Objective: Rewrite only the lines between the ones holding "Where should I" and "Looking at the", inclusive, swapping "Instant processing" for "Delayed processing" and leaving everything else unchanged. Leave the pictures out of the answer.
— Begin Data entries —
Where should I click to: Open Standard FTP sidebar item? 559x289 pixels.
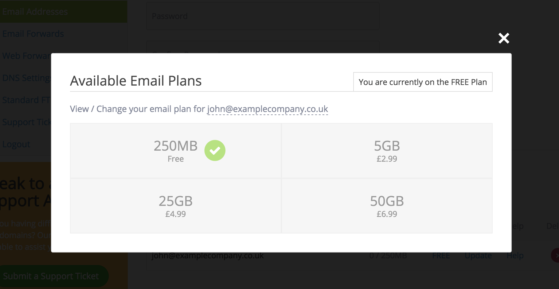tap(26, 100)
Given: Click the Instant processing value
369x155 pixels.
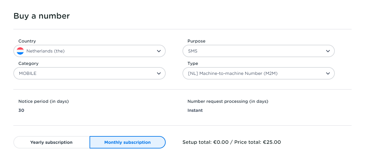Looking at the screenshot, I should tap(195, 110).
— End Data entries —
— Begin Data entries —
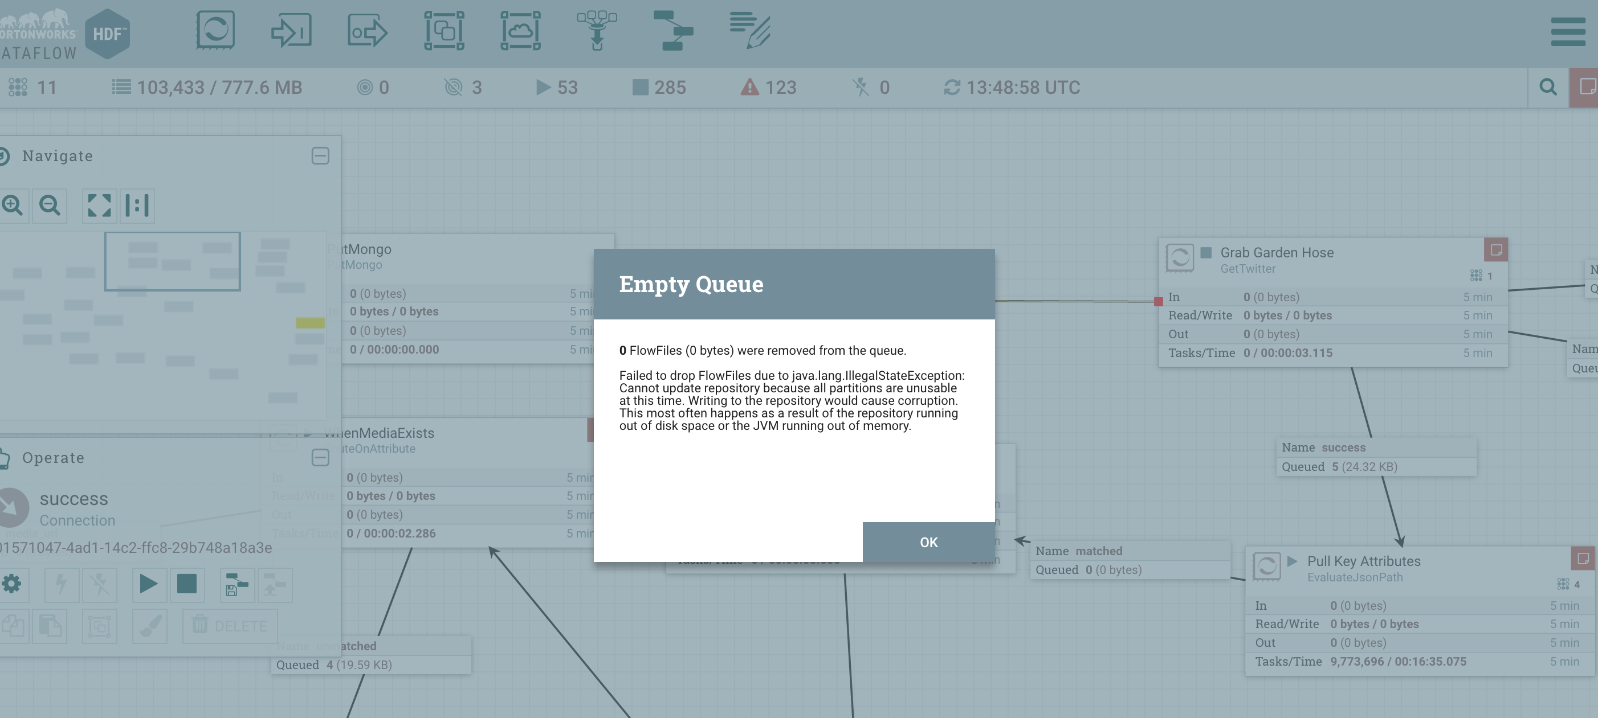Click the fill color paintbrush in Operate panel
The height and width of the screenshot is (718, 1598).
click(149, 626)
— End Data entries —
Worked answer:
Where should I click to: Open Standard FTP sidebar item? 559x289 pixels.
tap(26, 100)
Given: Click the Delayed processing value
369x155 pixels.
Looking at the screenshot, I should tap(195, 110).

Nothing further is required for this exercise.